| Task requirements |
Reproduce the following records verbatim, preserving every line and its wording without alteration.

---*---

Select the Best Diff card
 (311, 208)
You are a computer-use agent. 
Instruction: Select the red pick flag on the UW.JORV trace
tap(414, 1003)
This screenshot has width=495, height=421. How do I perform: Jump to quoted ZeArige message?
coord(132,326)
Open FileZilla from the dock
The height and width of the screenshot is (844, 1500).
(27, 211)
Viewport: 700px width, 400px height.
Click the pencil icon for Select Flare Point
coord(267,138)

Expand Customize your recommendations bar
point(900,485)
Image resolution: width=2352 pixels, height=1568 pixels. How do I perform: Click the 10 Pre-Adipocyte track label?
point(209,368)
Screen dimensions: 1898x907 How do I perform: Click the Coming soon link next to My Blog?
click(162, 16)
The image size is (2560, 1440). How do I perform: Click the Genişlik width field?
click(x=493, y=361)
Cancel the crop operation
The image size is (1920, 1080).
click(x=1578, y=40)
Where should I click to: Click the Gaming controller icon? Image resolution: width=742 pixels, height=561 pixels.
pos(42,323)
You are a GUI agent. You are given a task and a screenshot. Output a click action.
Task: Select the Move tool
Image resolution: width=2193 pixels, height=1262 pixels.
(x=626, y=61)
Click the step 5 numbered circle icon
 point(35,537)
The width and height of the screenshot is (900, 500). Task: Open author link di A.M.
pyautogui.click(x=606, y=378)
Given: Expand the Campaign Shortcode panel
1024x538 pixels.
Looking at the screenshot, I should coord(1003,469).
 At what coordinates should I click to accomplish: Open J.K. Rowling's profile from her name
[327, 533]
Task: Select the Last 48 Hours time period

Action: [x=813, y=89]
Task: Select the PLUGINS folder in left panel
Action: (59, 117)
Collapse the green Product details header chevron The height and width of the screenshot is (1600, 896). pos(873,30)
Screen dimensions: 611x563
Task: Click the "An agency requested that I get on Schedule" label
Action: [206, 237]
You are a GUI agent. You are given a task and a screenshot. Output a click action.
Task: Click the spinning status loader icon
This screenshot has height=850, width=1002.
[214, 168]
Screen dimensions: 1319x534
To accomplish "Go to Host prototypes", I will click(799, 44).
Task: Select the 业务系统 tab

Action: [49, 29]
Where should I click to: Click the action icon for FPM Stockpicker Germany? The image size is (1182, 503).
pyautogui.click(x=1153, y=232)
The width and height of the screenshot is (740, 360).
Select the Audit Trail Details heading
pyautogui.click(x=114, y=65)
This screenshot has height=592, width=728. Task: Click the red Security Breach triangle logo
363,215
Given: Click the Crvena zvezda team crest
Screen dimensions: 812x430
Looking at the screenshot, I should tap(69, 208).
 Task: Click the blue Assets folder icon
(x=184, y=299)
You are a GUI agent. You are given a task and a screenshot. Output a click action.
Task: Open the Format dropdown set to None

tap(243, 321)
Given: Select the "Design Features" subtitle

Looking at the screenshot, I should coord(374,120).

---*---

| Full response |
Select the Best Diff card
 (311, 208)
You are a computer-use agent. 
Instruction: Select the red pick flag on the UW.JORV trace
tap(414, 1003)
This screenshot has width=495, height=421. How do I perform: Jump to quoted ZeArige message?
coord(132,326)
Open FileZilla from the dock
The height and width of the screenshot is (844, 1500).
(27, 211)
Viewport: 700px width, 400px height.
Click the pencil icon for Select Flare Point
coord(267,138)

Expand Customize your recommendations bar
point(900,485)
Image resolution: width=2352 pixels, height=1568 pixels. How do I perform: Click the 10 Pre-Adipocyte track label?
point(209,368)
Screen dimensions: 1898x907 How do I perform: Click the Coming soon link next to My Blog?
click(162, 16)
The image size is (2560, 1440). How do I perform: Click the Genişlik width field?
click(x=493, y=361)
Cancel the crop operation
The image size is (1920, 1080).
click(x=1578, y=40)
Where should I click to: Click the Gaming controller icon? Image resolution: width=742 pixels, height=561 pixels.
pos(42,323)
You are a GUI agent. You are given a task and a screenshot. Output a click action.
Task: Select the Move tool
Image resolution: width=2193 pixels, height=1262 pixels.
(x=626, y=61)
Click the step 5 numbered circle icon
 point(35,537)
The width and height of the screenshot is (900, 500). Task: Open author link di A.M.
pyautogui.click(x=606, y=378)
Given: Expand the Campaign Shortcode panel
1024x538 pixels.
Looking at the screenshot, I should coord(1003,469).
 At what coordinates should I click to accomplish: Open J.K. Rowling's profile from her name
[327, 533]
Task: Select the Last 48 Hours time period

Action: [x=813, y=89]
Task: Select the PLUGINS folder in left panel
Action: (59, 117)
Collapse the green Product details header chevron The height and width of the screenshot is (1600, 896). pos(873,30)
Screen dimensions: 611x563
Task: Click the "An agency requested that I get on Schedule" label
Action: [206, 237]
You are a GUI agent. You are given a task and a screenshot. Output a click action.
Task: Click the spinning status loader icon
This screenshot has height=850, width=1002.
[214, 168]
Screen dimensions: 1319x534
To accomplish "Go to Host prototypes", I will click(799, 44).
Task: Select the 业务系统 tab

Action: [49, 29]
Where should I click to: Click the action icon for FPM Stockpicker Germany? The image size is (1182, 503).
pyautogui.click(x=1153, y=232)
The width and height of the screenshot is (740, 360).
Select the Audit Trail Details heading
pyautogui.click(x=114, y=65)
This screenshot has height=592, width=728. Task: Click the red Security Breach triangle logo
363,215
Given: Click the Crvena zvezda team crest
Screen dimensions: 812x430
Looking at the screenshot, I should tap(69, 208).
 Task: Click the blue Assets folder icon
(x=184, y=299)
You are a GUI agent. You are given a task and a screenshot. Output a click action.
Task: Open the Format dropdown set to None

tap(243, 321)
Given: Select the "Design Features" subtitle

Looking at the screenshot, I should coord(374,120).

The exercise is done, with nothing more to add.